Heteronymy and Heteronymity: Authorship, Selfhood, and Literary Practice
Saturday, 1 December 2012, 10:45am-5:30pm
Cosin's Hall, Palace Green, Institute of Advanced Studies, Durham
A one-day conference, organised by Dr Nicholas Roberts (Hispanic Studies), in conjunction with the Institute of Advanced Studies.
I feel multiple. I'm like a room with innumerable fantastic mirrors that twist into false reflections one single central reality that is in none of them and is in all of them.
Fernando Pessoa
The literary practice of heteronymic writing is inextricably associated with the work of the Portuguese poet Fernando Pessoa, and often seen as being bound up with the modernist period: the seismic shifts in our understanding of nature, space, time, and person in the late nineteenth and early twentieth centuries preparing the way for a literary practice which opens up the figure of the author and the notion of the self to new vistas and analysis. But it is a genre which has both antecedents that predate the modernist period and numerous subsequent practitioners from a wide range of countries and continents who engage in often labyrinthine heteronymic games and inventions. This one-day conference brings together prominent academics working on a number of different authors who have engaged, or continue to engage, in heteronymy, or whose work brings light to bear on the issues and debates that emerge from it. In so doing, this event looks to open up a series of new avenues for discussion, not only exploring how the different individual cases can be understood in relation to their times and places of production, but also examining how they can be seen in relation to each other: what broader concepts and questions relating to the notions of author and self are raised by this literary practice? How do the different practitioners and thinkers play into each other, both consciously and unconsciously? Can we tease out a new, overarching theory of authorship from the genre? How does this literary game tap into and engage with other fields, from philosophy to linguistics to psychoanalysis? And in the world of online identities and avatars, can a focused and comprehensive study of heteronymy and heteronymity bring new understanding to the way in which we conceive of ourselves and the complexity of our identity/ies in the twenty-first century?

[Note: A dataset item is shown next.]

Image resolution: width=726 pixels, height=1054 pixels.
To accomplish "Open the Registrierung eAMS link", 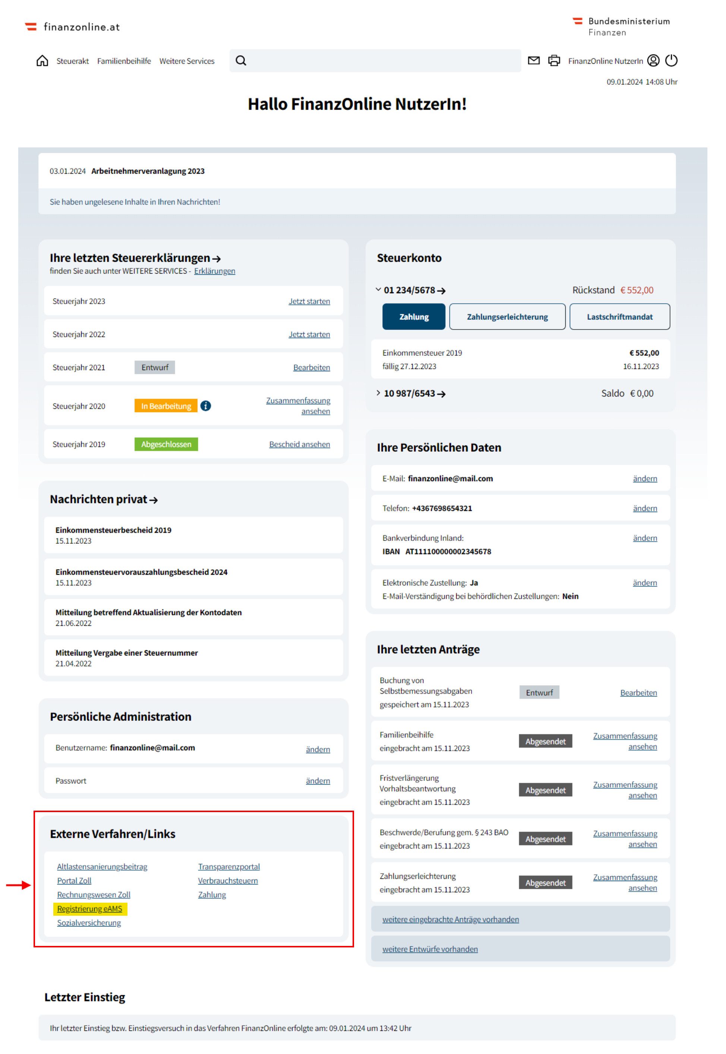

Authors and topics to be addressed include:
- Fernando Pessoa
- Eugenio Montejo
- Søren Kierkegaard
- Roberto Bolaño
- Mikhail Bakhtin
- Antonio Tabucchi
- Blaise Cendrars
Confirmed Speakers:
- Prof Mikhail Epstein (Durham University) - Keynote Speaker
- Prof Hugh Pyper (Sheffield University)
- Dr Rory O’Bryen (Cambridge University)
- Dr Nicholas Roberts (Durham University) - Conference Organiser
- Dr Rhian Atkin (Bristol University) - Conference Co-organiser
- Dr Elizabeth Wren-Owens (Cardiff University)
- Dr Rebecca Ferreboeuf (Durham University)

I feel multiple. I'm like a room with innumerable fantastic mirrors that twist into false reflections one single central reality that is in none of them and is in all of them.